What are the implications for community-based research and learning? The milestone assessment Where’s the Learning in Service-Learning? (Eyler and Giles, 1999) set out the goals of service-learning relative to generally accepted goals of academic education: training to understand complex, interrelated issues and to apply this knowledge; exposure to different perspectives; and the development of critical thinking. This research indicated that “field-based experiential learning” combined with an intention of social contribution has a discernible and generally positive impact on all these academic goals, and a similar effect on personal and interpersonal development. They conclude that “the learning in service-learning” is in the “questions that service situations inherently pose, in the guided reflection provided by skilled teachers and facilitators and by the interplay of existing knowledge with new and dissonant experiences” (207). Central to their study is the idea of “perspective transformation,” when students report a fundamental questioning of their assumptions. Two factors were indicators for programs that produced the most perspective transformation: diversity and community voice.
Diversity comes in various guises: class, economic standing, or racial, ethnic, cultural and linguistic markers. Each produces different world views that are differently located and frequently at odds with each other. Diversity alone is not likely to create perspective transformation, but rather re-enforces stereotypes. Diversity produces perspective transformation only when it is articulated and understood, and key to this process is community voice. The most successful practitioners of community-based learning and research recognize the voice of the community in partnership. When the community voice in question is immigrant and “international,” community-based learning dovetails with the project of internationalization understood in the context of new cosmopolitanism.

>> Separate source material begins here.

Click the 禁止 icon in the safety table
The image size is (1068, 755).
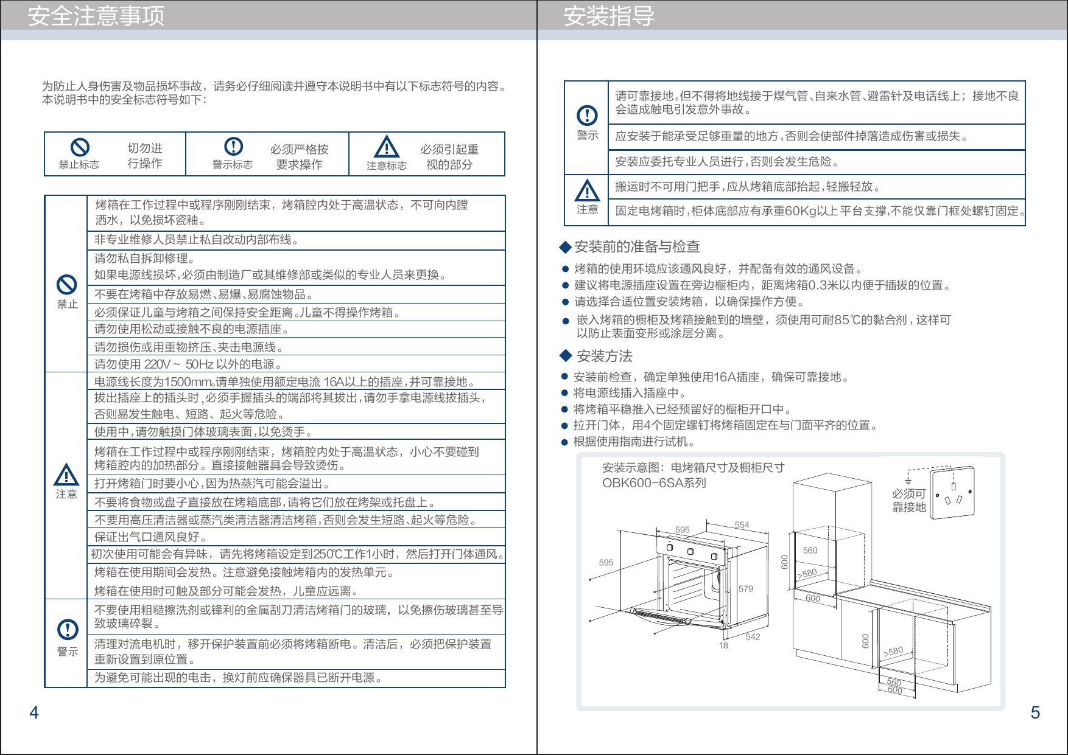66,285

Stoddard and Grant (2003) offer a methodology for fostering this kind of cosmopolitanism. Using the metaphor of the Global Positioning System (GPS), which gives the user information about a location on the planet through data from several different satellites (data that is not always congruent and that must be reconciled in order to arrive at the most accurate information possible), they propose an “epistemology of triangulation,” noting that the more satellites used, the more accurate the information. Analogously, “. . . one needs to collect perspectives from differently situated knowers and citizens around the world in order to be able to make informed judgments, to have a sufficient basis for knowledge” (50). Moreover, these differently situated knowers must actively seek as many perspectives as possible, not to set them in competition with each other, but to find ways to “listen for and across differences” as a strategy for acquiring a more precise notion of reality (50).

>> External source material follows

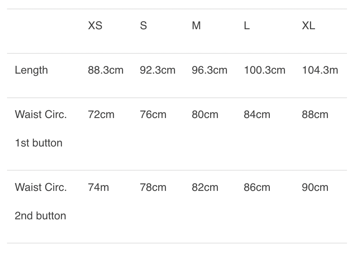Select the 92.3cm length cell
This screenshot has width=354, height=254.
point(158,70)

Community-Engaged Learning and Internationalism in Practice
A decade ago, Emory University had strong ties to an earlier Cuban migration to Atlanta, but had much less contact with newer members of the Hispanic community, the recent immigrants mostly from Mexico and Central America who had become important players in the construction and service industries. Several Emory programs operated in area schools, where students and faculty were increasingly encountering children who spoke Spanish, but even in the Department of Spanish and Portuguese, there was limited contact with local representatives of the Hispanic cultures studied in so many courses. There was, however, a welling support for a better relationship with this part of Atlanta’s contemporary reality. Over time, with support from the Office of University-Community Partnerships, several community service-learning options were created in the departmental offerings: an advanced writing course; a new component of an intermediate course; new parameters for internships and undergraduate research; and finally, a senior seminar about the border between the United States and Mexico. Together with other efforts in Emory College, these curricular elements offer students a clear sequential path in community-engaged learning, from introductory experiences to more sustained engagement in advanced courses, to full immersion in engaged scholarship. These curricular innovations have had results that are best explained when viewed through the lens of locally-grounded global citizenship, or critical cosmopolitanism. Here we focus specifically on the senior seminar, “Drawing the Line: The Mexico-U.S. frontera and its Stories.”

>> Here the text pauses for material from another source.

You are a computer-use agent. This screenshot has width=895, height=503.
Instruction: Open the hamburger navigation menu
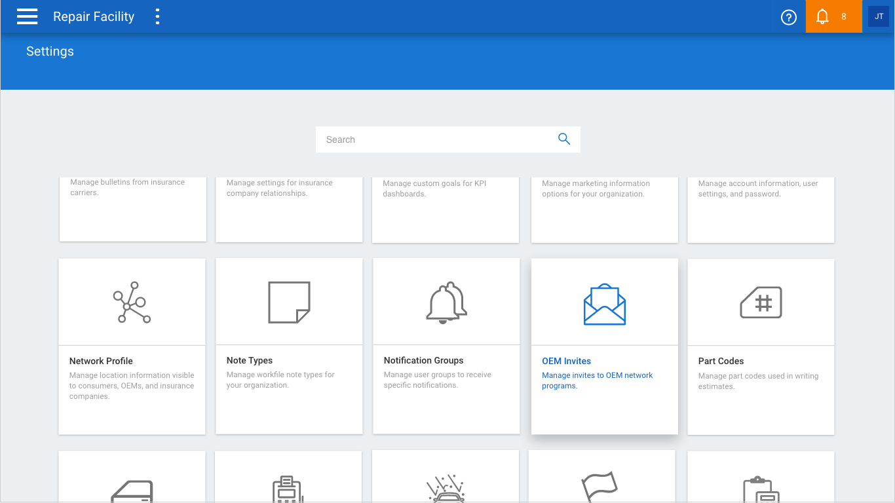tap(27, 16)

Engaging Atlanta’s “Border Spaces”
With the Olympic Games of 1996 Atlanta received the international community in numerous ways, beginning with the influx of immigrant workers, mostly Hispanic, related to myriad construction projects, and then in a more public welcoming of the world to the Games themselves. It was in the building phase that the Hispanic population grew rapidly, and it became clear that the Mexico-U.S. border is a phenomenon with ripple effects that reach far beyond the geographic space of the physical dividing line between the two countries.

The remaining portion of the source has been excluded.